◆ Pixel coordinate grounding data
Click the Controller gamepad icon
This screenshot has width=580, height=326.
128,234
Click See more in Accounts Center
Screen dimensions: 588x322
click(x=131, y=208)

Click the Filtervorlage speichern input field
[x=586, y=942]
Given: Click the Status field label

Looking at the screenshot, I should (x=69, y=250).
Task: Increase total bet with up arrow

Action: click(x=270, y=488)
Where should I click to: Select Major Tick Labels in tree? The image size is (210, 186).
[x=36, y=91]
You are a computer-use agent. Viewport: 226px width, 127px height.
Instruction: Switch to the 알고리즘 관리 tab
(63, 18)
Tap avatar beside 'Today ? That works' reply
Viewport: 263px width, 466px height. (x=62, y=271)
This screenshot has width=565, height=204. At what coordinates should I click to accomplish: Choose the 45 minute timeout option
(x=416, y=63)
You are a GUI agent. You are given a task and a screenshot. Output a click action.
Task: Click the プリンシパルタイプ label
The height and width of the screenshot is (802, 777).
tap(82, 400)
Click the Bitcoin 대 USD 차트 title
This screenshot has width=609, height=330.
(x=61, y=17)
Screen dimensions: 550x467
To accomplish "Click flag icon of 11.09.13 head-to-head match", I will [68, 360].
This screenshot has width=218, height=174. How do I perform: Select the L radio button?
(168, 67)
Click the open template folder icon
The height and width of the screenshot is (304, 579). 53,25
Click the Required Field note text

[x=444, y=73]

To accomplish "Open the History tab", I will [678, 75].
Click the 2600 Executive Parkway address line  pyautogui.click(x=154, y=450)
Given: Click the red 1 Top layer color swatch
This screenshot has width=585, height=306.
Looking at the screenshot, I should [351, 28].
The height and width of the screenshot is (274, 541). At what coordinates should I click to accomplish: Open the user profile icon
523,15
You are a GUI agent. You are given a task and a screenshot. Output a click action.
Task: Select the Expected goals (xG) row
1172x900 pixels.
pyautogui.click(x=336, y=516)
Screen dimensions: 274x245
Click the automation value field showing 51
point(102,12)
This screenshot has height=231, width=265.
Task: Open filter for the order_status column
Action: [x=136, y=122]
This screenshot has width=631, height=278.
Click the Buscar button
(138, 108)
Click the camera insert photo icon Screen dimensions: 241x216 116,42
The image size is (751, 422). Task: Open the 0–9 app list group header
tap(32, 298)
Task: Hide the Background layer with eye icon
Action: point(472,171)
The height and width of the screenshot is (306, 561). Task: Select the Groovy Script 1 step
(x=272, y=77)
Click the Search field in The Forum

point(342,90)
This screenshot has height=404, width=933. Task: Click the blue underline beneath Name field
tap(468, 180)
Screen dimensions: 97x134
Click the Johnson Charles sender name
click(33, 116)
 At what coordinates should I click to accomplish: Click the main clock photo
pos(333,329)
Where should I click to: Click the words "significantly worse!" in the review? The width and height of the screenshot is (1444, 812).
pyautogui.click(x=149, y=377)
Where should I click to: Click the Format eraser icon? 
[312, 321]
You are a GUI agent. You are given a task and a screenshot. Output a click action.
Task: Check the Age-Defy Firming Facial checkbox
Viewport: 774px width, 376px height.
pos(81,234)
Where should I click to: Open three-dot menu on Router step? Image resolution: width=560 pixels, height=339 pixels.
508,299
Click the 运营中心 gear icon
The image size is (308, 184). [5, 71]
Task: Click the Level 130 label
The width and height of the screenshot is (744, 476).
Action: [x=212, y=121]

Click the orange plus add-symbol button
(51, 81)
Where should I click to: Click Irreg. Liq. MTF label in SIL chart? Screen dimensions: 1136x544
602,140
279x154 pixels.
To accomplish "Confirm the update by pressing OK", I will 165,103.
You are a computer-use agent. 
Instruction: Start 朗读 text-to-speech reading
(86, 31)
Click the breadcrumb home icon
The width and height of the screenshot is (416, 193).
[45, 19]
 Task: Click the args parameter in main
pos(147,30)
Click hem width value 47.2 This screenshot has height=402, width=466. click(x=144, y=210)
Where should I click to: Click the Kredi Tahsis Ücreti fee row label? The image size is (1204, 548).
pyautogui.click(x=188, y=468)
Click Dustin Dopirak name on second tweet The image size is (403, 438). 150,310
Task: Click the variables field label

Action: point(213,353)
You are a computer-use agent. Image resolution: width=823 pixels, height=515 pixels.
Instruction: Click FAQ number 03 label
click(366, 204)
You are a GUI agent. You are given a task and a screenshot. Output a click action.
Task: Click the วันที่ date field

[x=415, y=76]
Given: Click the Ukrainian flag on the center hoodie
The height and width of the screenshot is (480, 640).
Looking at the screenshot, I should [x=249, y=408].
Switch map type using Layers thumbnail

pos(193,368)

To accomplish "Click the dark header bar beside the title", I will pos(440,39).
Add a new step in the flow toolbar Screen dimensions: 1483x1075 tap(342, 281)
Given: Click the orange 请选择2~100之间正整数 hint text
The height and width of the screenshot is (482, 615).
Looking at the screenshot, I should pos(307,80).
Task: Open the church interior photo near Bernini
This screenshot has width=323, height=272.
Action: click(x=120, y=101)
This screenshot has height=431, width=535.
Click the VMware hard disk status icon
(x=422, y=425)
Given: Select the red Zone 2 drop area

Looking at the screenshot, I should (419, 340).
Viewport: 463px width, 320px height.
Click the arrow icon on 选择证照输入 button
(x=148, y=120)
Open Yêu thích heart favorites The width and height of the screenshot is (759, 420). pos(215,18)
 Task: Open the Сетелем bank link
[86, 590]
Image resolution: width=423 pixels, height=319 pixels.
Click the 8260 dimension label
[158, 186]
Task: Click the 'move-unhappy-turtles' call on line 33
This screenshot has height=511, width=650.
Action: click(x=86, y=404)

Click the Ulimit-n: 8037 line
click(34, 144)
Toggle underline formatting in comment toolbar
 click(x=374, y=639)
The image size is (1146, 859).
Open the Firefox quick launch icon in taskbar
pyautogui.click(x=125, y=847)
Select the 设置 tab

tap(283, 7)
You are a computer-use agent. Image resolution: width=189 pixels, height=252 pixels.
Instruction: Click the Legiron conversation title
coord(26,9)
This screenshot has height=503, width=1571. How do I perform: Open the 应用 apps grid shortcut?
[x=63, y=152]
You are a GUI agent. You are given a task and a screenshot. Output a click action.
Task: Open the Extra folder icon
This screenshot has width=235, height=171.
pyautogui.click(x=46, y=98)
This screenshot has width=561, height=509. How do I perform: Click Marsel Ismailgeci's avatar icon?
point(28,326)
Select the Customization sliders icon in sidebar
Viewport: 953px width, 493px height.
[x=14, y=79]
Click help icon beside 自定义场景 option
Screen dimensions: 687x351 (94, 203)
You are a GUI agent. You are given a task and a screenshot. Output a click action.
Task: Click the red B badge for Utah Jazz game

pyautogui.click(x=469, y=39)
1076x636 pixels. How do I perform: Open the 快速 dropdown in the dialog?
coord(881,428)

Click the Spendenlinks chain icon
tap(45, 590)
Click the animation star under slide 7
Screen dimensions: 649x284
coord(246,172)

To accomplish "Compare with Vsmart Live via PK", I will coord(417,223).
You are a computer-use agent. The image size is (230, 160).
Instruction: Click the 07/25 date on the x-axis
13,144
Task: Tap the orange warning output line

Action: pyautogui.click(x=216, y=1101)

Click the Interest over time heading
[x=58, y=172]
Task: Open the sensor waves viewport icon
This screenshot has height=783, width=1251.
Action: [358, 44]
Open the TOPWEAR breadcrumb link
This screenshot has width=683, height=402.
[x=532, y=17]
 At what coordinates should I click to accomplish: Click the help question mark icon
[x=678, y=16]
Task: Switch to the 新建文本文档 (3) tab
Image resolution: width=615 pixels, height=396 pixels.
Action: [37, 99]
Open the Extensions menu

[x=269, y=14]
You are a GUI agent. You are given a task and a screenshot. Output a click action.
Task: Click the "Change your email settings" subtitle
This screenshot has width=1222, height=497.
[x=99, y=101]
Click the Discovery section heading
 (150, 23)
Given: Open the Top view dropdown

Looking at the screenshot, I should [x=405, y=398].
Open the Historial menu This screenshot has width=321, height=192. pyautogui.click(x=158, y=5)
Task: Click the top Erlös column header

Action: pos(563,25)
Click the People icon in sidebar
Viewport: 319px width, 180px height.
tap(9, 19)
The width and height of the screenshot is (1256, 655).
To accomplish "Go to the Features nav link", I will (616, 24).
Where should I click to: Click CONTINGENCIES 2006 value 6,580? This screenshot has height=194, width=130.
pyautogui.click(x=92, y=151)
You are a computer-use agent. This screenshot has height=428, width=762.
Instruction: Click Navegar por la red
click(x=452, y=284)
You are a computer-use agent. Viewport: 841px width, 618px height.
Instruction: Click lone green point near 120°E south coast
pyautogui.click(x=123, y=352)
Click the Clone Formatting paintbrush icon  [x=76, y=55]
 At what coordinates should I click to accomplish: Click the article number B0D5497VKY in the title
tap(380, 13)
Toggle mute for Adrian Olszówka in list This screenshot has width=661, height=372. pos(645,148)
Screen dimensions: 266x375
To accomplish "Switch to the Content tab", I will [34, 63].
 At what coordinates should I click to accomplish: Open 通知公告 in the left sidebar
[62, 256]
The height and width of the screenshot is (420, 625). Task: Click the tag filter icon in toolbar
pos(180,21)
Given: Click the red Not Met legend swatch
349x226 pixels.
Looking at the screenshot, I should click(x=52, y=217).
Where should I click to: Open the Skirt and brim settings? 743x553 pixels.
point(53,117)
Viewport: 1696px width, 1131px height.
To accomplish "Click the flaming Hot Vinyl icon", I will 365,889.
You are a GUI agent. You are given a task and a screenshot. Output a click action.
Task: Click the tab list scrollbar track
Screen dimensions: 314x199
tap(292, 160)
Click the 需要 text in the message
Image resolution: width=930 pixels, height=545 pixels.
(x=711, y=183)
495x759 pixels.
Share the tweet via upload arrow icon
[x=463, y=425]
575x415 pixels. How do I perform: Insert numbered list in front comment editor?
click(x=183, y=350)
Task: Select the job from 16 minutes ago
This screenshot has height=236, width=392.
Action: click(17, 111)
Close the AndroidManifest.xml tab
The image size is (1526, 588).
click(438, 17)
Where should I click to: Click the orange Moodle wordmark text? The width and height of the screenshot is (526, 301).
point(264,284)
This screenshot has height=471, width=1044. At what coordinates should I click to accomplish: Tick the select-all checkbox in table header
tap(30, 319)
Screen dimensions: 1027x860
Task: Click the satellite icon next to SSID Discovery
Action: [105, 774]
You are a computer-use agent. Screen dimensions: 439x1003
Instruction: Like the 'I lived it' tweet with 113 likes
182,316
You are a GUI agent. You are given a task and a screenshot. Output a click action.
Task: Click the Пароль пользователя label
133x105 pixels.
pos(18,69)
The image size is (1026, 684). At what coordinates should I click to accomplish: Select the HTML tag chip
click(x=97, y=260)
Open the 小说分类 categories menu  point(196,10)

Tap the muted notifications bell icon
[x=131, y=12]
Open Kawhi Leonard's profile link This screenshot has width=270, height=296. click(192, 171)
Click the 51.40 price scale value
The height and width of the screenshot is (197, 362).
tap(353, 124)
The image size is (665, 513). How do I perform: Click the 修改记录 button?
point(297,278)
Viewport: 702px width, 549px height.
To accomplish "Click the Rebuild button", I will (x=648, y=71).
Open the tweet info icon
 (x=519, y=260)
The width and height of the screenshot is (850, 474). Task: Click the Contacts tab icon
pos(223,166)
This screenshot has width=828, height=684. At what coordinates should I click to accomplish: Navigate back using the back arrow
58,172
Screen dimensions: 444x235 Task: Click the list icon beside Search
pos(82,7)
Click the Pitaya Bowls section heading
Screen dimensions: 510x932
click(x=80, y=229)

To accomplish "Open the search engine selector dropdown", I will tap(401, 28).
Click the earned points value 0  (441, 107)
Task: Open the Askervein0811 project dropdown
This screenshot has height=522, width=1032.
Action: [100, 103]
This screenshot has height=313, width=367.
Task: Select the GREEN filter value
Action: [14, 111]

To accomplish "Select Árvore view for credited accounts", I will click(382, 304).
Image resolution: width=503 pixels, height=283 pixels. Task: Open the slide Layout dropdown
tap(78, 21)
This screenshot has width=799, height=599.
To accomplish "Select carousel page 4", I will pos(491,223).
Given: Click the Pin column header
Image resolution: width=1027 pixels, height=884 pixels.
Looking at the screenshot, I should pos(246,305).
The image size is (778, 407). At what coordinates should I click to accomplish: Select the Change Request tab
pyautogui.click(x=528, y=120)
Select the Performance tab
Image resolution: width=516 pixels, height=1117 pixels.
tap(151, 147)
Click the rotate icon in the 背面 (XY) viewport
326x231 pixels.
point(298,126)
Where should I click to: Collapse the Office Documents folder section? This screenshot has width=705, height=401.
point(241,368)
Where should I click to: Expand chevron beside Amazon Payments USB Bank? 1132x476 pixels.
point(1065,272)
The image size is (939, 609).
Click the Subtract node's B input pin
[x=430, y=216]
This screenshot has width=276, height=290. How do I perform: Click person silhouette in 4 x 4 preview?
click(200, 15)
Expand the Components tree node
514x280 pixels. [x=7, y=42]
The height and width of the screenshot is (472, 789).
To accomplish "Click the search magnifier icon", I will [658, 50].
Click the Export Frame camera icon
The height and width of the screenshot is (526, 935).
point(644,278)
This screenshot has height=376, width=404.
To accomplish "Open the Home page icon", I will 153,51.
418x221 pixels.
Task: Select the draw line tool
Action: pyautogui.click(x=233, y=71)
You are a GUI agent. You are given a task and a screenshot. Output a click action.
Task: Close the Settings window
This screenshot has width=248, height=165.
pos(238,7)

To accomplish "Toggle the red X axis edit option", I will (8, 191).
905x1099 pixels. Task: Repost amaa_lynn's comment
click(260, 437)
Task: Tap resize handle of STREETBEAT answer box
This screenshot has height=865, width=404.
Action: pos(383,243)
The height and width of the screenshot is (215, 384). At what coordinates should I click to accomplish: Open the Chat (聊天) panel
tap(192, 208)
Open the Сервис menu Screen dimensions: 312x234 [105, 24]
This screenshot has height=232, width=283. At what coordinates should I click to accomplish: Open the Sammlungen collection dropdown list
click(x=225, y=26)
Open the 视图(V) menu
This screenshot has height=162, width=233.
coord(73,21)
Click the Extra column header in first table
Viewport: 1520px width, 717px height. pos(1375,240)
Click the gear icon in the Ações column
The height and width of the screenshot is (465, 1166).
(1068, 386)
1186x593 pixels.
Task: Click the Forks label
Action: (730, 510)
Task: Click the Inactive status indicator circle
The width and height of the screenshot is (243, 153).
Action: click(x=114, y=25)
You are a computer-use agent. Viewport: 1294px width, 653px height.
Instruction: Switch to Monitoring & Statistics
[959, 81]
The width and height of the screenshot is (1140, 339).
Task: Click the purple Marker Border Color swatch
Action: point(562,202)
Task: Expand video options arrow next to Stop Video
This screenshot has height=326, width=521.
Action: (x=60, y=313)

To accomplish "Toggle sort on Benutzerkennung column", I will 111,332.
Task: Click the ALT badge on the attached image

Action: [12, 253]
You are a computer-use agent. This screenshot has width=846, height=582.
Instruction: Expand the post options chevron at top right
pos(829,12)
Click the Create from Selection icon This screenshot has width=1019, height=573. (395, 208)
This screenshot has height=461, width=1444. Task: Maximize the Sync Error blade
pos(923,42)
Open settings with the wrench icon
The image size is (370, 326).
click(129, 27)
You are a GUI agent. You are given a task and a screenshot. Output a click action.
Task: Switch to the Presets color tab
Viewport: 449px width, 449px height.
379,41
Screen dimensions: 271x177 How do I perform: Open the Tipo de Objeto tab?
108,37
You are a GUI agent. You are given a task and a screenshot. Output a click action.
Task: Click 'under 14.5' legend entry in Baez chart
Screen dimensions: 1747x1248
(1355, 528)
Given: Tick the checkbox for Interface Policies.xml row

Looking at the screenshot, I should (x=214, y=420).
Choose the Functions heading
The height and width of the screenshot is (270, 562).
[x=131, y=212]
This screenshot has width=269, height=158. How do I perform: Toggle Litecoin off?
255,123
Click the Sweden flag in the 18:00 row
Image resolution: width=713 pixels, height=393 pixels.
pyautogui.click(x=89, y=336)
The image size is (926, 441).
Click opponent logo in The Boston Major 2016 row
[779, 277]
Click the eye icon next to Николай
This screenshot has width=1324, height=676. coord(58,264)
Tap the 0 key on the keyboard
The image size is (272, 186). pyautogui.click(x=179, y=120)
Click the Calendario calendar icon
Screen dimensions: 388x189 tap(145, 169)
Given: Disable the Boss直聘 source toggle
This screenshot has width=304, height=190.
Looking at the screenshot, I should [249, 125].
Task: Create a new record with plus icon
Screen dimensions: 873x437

◆ The task
In the records above, which lines hold the string "Create"? Copy each one.

◆ Solution for this problem
Click the Create from Selection icon This screenshot has width=1019, height=573. (395, 208)
Task: Create a new record with plus icon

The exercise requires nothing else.